DESCRIPTION OF THE TASK
Only the lines from the one with "Instruction: Open Daily Deals in the top bar" through the last line of the records below belong in your answer, reproduced exactly and with the pictures left out.

##### DATA SUPPLIED #####

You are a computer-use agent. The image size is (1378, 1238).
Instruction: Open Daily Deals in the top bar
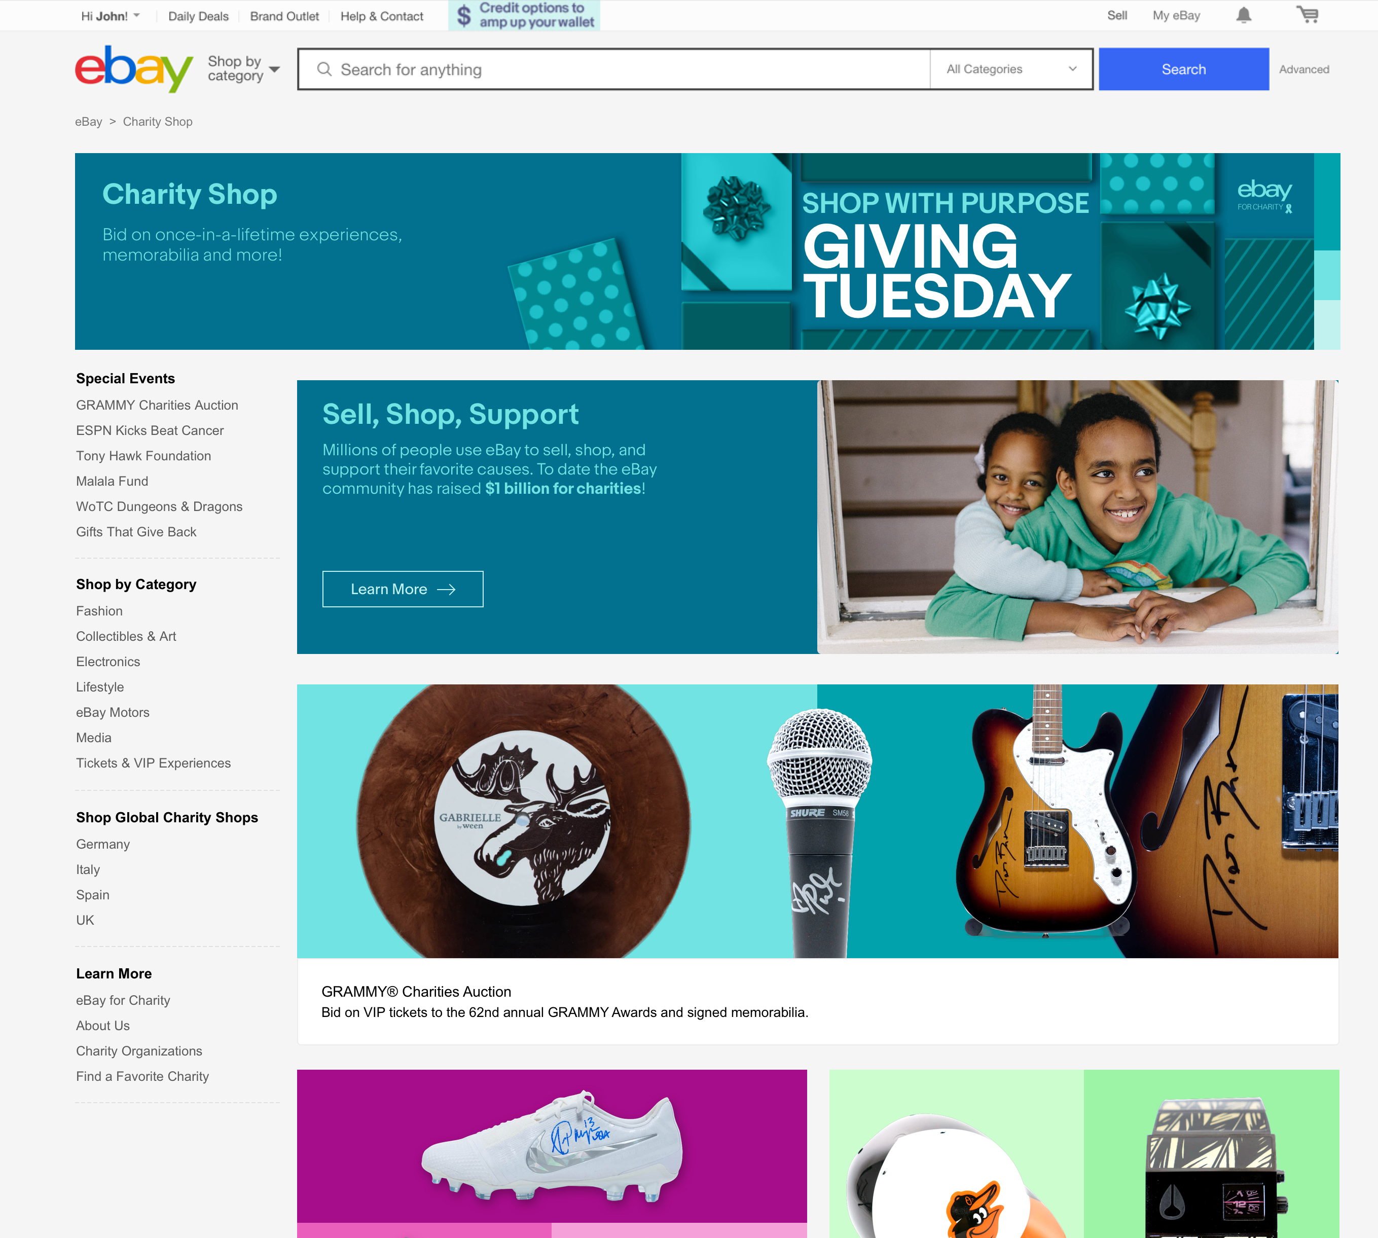pyautogui.click(x=198, y=16)
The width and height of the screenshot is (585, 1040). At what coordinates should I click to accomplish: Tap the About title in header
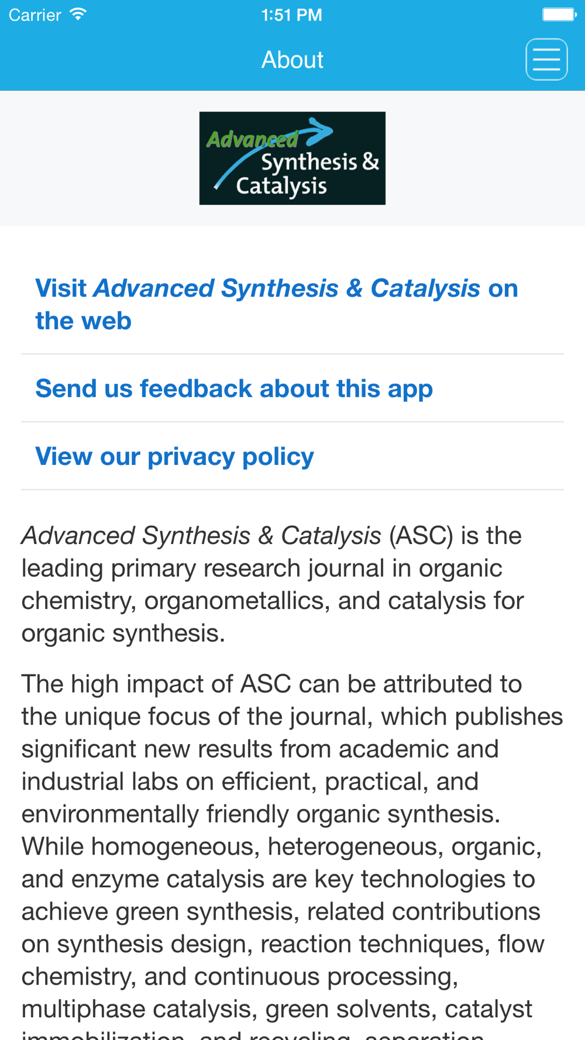[x=293, y=60]
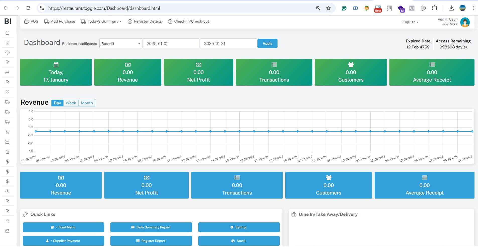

#####

OUTPUT OF THE EXERCISE
Instruction: Open Daily Deals in the top bar
pyautogui.click(x=198, y=16)
The width and height of the screenshot is (585, 1040). At what coordinates should I click to accomplish: Tap the About title in header
[x=293, y=60]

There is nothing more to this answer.